In so doing, the Board nevertheless accepts that the “environment” to which the claims relate is, where it exists in physical reality, a technical feature and that the speed at which pedestrians can traverse that environment is a technical property thereof. It therefore recognises that the application of the solution set out in T 1227/05 would lead to the simulation process at issue being recognised as having a technical character likely to contribute to its inventive step.
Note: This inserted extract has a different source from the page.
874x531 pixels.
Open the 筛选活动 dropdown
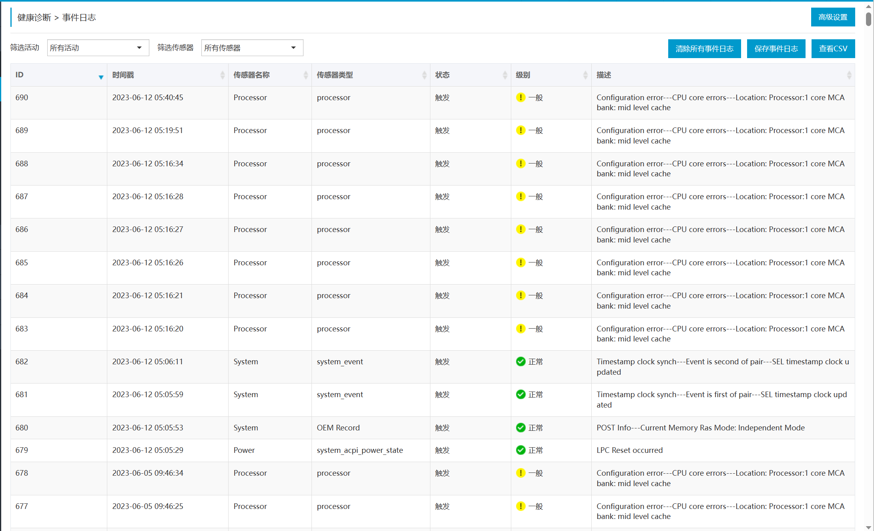pos(98,48)
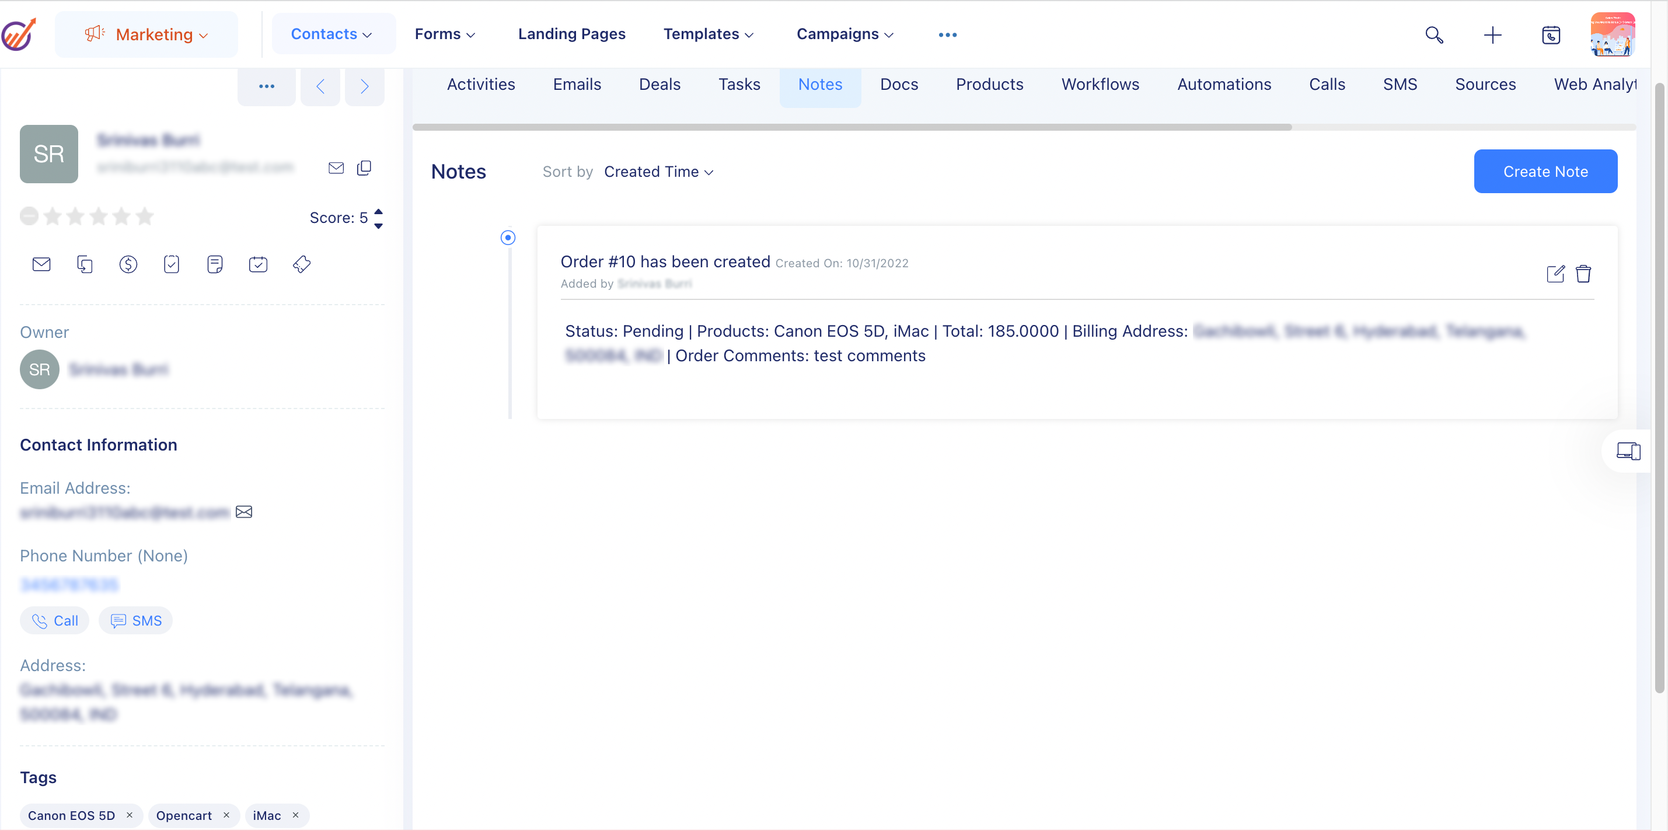Open the Workflows tab

(1099, 84)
In that case, the application related to a computer-assisted process involving mathematical steps aimed at simulating the behaviour of a circuit under the influence of 1/f noise. Chamber 3.5.01 had held that the computer-aided simulation of “the behaviour of a sufficiently defined class of technical objects, or of specific technical processes, under relevant technical conditions” constituted a technical purpose. For this chamber, the simulation of a circuit subject to 1/f noise thus constituted a “sufficiently defined purpose of a computer-aided process, insofar as the process is functionally limited to the technical purpose” (point 3.1 of the grounds). The Board concluded that the claimed result could not be equated with the intellectual or mathematical activity that preceded it and stated that such simulation processes could not be denied a technical effect simply because they did not yet include the final product in material form (point 3.4.2 of the grounds).

Chamber 3.5.07 has two types of doubts concerning the solution found in this decision:

  • The claimed simulation method serves only to assist the engineer in the ‘cognitive’ process of verifying, on a theoretical level, the design of the circuit (or environment) in question;
  • To recognise the existence of a technical effect, the decision would rely on the speed of execution of the computer simulation, without characterising any technical effect going beyond the simple implementation of the method by computer.
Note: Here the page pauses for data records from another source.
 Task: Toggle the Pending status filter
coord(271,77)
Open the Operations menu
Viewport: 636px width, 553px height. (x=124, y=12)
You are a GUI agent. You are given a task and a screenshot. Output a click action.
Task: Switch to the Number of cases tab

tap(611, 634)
It is in the light of this difference of opinion that the Board 3.5.07 seeks the opinion of the Enlarged Board of Appeal as to the conditions necessary for computer-assisted simulation methods to be considered as having a technical effect going beyond the mere computer implementation of the simulation.
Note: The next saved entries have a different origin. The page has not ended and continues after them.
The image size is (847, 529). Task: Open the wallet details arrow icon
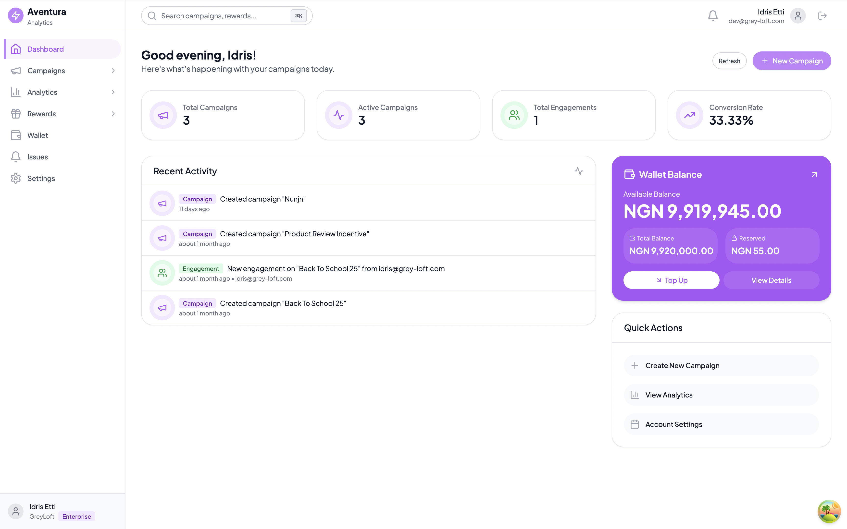[x=814, y=174]
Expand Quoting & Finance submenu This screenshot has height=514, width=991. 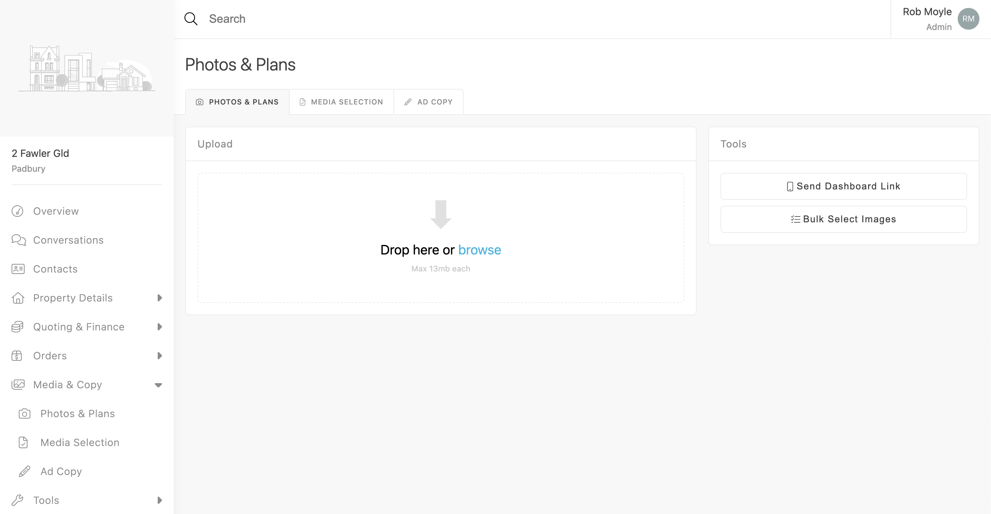[x=159, y=327]
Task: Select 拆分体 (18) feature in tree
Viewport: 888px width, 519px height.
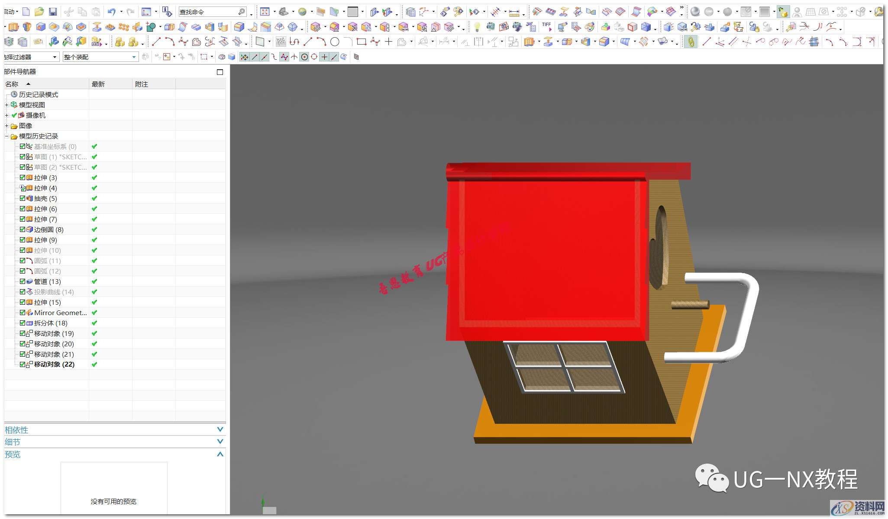Action: click(x=51, y=323)
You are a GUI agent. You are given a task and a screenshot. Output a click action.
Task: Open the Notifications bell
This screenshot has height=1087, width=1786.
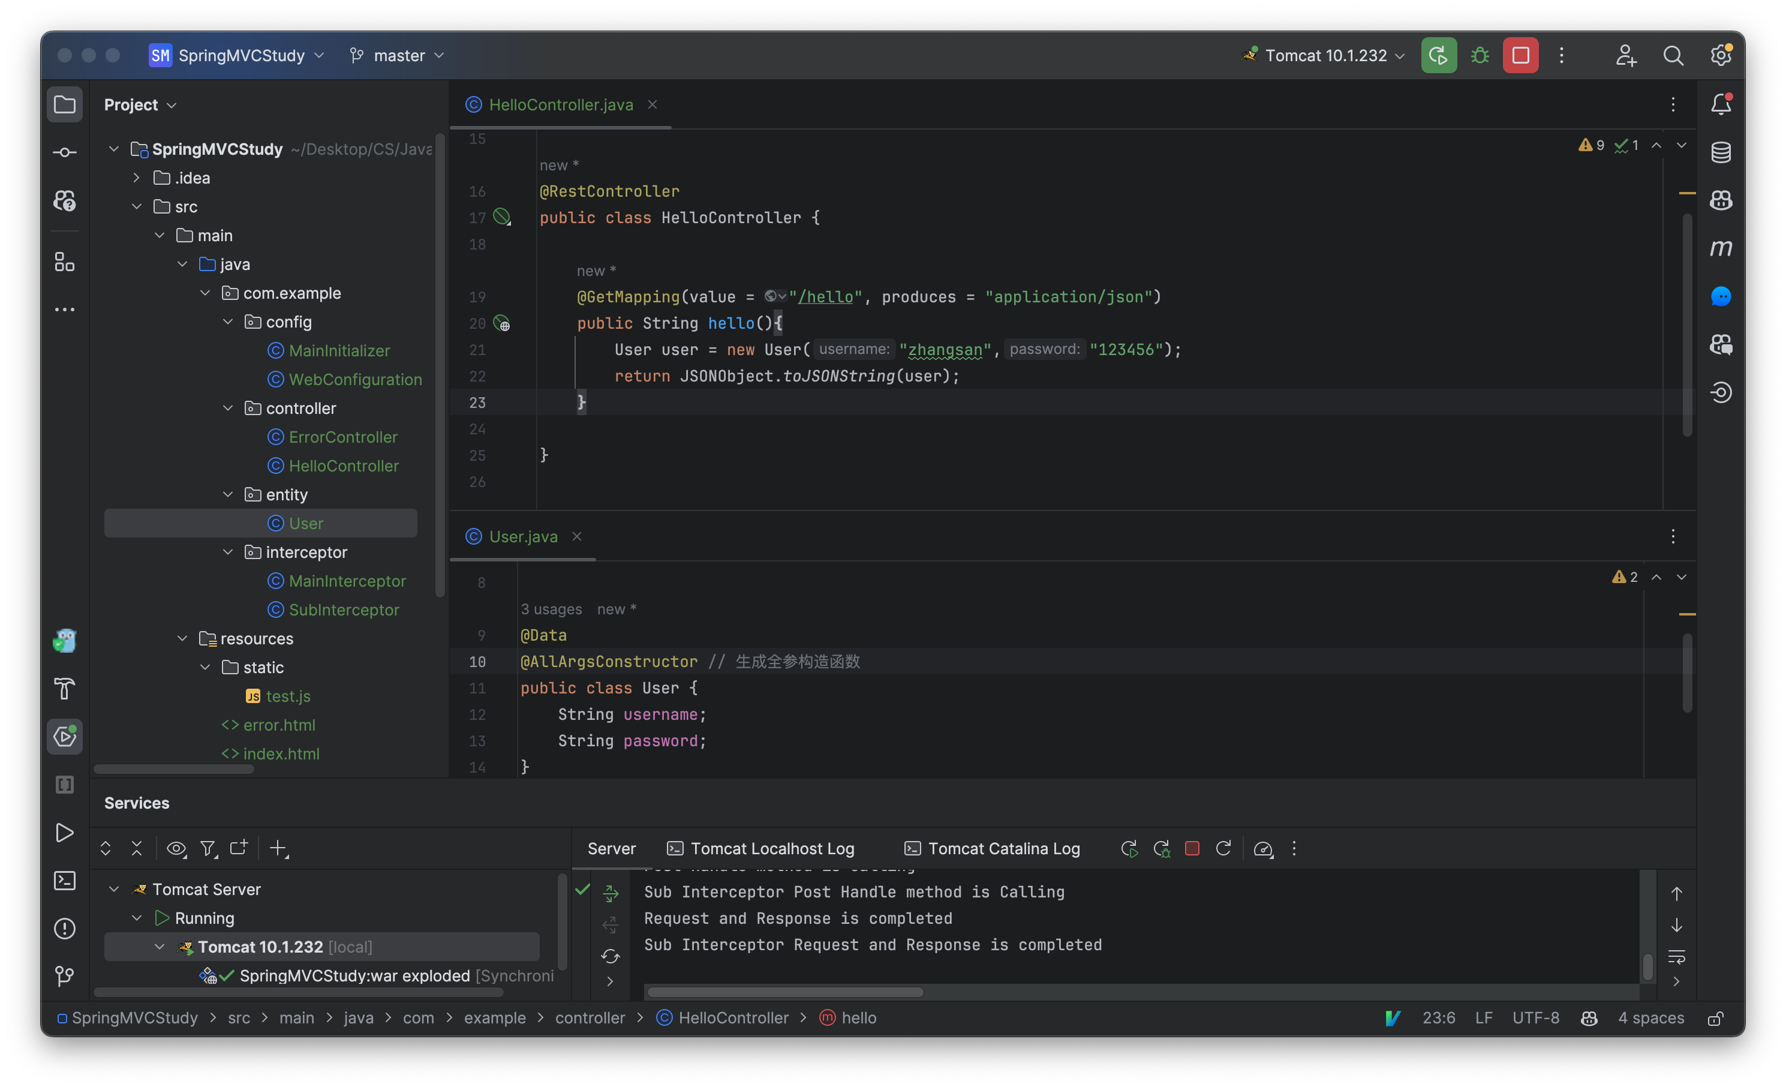click(1721, 104)
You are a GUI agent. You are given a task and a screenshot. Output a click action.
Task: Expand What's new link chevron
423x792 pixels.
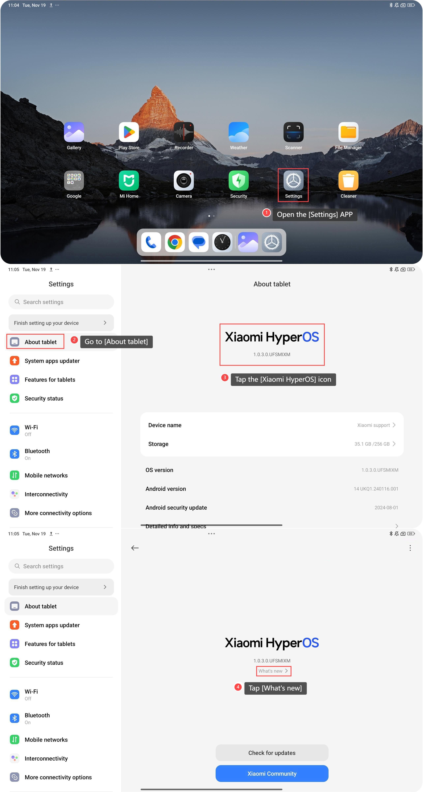tap(287, 671)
The questions submitted are as follows:

  1. For the purposes of assessing inventive step, can a computer-aided simulation of a technical system or process solve a technical problem by producing a technical effect going beyond the computer implementation of the simulation, where such computer-aided simulation is claimed as such?
  2. If the first question is answered in the affirmative, what are the relevant criteria for determining whether a computer-aided simulation, claimed as such, solves a technical problem? In particular, is it sufficient that the simulation is based, at least in part, on technical principles underlying the simulated system or process?
  3. How should the first and second questions be answered when computer simulation is claimed as part of a design process, in particular for the purpose of design verification?

The interest aroused by this case is certain: more than twenty written observations from third parties, from the main companies and professional associations in the sector, have already reached the Grand Chamber, even though the date for the oral proceedings has not yet been set.

The agenda of the Enlarged Board of Appeal for the coming months is definitely busy. While it has just issued its written decision in case G2/09 (right of a third party to have its appeal against a decision to grant a patent examined in oral proceedings and compatibility of the organisation of oral proceedings at the seat of the Boards of Appeal in HAAR with the right of the parties to be heard under Article 113(1) EPC), It should also be remembered that in case G3/19 it must rule on the conformity with Article 53(b) EPC of the exclusion from patentability of plants and animals obtained exclusively by means of an essentially biological process, as provided for in Rule 28(2) EPC.

To be followed with attention, therefore.

Aurélie Jimenez
Legal member of the Boards of Appeal
Seconded judge

 

The opinions expressed in this article are those of the authors and do not reflect the position of the Institute.